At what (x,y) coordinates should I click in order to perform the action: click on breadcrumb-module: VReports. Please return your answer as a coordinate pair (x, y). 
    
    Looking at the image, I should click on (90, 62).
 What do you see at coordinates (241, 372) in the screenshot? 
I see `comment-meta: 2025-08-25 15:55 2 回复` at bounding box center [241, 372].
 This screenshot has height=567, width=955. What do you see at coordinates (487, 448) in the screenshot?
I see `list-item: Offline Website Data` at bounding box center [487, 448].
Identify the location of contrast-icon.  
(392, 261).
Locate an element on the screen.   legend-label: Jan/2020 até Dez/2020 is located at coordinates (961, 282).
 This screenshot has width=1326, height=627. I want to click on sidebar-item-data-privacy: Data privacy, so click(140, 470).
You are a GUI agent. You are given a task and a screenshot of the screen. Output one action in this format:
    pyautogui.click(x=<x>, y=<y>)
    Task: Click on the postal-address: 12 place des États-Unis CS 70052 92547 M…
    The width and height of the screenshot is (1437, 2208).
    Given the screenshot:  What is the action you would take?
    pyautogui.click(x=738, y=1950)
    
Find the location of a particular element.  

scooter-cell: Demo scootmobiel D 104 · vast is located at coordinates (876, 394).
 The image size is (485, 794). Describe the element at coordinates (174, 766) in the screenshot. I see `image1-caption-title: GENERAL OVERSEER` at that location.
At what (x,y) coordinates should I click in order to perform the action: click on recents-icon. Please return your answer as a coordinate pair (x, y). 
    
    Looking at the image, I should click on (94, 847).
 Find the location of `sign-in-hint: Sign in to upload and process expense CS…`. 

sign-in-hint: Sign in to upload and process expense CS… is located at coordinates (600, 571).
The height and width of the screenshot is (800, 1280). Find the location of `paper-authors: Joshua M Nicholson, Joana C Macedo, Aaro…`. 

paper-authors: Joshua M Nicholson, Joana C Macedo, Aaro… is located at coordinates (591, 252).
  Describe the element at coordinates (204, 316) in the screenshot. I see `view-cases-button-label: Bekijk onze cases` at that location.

**PROBLEM DESCRIPTION**: Copy out the lines from the entries above word for word, beginning with the line that contains "You are a GUI" and continuing through the line that contains "pyautogui.click(x=738, y=1950)".

**REPLY**:
You are a GUI agent. You are given a task and a screenshot of the screen. Output one action in this format:
    pyautogui.click(x=<x>, y=<y>)
    Task: Click on the postal-address: 12 place des États-Unis CS 70052 92547 M…
    The width and height of the screenshot is (1437, 2208).
    Given the screenshot:  What is the action you would take?
    pyautogui.click(x=738, y=1950)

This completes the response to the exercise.